Development and control of a novel-structure two-wheeled robotic vehicle manoeuvrable in different terrains

This thesis presents the development of a novel two-wheeled robotic vehicle with a movable payload and able to manoeuvre in different environments and terrains. The vehicle structure is based on the double inverted pendulum on cart mechanism. The system has five degrees of freedom that allow the vehicle to serve as a basis for new mobility solution applications. In this study, the vehicle model is derived mathematically using the Euler-Lagrange approach to describe the system dynamics. A hybrid fuzzy logic control approach is designed to stabilise and drive the vehicle on different terrains with different inclination angles. The Matlab Simulink environment is used to simulate the vehicle system. A hybrid spiral dynamic bacteria chemotaxis optimisation algorithm is used to optimise the control parameters to achieve the least mean square error of system response and to reduce the amount of exerted control effort. Various simulation scenarios are considered to demonstrate the vehicle’s ability to work on smooth and frictional surfaces.

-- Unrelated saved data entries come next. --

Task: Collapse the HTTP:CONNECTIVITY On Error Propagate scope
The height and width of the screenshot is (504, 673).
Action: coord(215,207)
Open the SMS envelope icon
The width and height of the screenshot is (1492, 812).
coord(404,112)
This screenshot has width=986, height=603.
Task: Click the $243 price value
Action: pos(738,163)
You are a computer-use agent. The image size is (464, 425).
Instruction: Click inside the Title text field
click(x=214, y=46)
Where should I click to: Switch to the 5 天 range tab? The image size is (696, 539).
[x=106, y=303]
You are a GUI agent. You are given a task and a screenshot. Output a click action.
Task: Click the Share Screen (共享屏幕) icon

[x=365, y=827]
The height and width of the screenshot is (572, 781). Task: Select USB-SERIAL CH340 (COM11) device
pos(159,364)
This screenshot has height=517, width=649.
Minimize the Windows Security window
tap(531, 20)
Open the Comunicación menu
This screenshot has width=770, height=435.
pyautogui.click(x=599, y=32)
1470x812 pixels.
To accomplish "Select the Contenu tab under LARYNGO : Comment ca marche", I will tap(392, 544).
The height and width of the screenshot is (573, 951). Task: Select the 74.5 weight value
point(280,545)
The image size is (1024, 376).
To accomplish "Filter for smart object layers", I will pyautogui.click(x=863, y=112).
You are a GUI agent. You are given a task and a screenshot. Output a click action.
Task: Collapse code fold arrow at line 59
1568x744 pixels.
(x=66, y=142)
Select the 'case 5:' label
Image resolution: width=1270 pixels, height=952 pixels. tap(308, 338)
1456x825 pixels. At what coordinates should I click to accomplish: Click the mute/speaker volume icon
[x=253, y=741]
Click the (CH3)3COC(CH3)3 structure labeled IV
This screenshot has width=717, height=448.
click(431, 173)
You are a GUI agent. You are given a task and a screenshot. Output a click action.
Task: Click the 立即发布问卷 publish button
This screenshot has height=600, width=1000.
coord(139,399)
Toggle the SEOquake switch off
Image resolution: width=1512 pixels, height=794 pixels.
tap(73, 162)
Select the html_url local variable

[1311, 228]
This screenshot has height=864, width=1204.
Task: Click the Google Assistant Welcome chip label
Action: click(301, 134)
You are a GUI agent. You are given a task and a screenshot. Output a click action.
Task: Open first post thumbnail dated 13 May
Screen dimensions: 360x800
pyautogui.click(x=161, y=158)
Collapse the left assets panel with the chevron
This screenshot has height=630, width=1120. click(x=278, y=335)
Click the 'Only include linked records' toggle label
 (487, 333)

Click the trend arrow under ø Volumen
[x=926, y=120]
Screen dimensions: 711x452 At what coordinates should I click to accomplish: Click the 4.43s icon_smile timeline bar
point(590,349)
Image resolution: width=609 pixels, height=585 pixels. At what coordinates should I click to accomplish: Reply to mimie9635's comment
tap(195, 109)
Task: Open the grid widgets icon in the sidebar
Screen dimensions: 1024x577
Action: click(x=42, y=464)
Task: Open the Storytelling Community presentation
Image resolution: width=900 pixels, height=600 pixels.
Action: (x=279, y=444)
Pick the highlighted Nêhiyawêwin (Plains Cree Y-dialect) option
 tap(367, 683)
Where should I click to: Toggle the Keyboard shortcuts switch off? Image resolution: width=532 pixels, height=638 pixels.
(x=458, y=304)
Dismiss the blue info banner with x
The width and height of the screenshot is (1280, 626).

Disturbances are applied to the vehicle to evaluate the performance of the developed control system in coping with disturbances of variable amplitudes and durations. It is shown that the vehicle exhibits a stable response and a high degree of control robustness. A steering mechanism is implemented to drive the vehicle in different environments and terrains encountered in real life. Environment modelling has been incorporated into the vehicle system to simulate various ground types and levels of frictional forces.
It is demonstrated that the vehicle is able to successfully manoeuvre in indoor and outdoor environments and on flat and sloped surfaces fulfilling the aims and objectives of the research.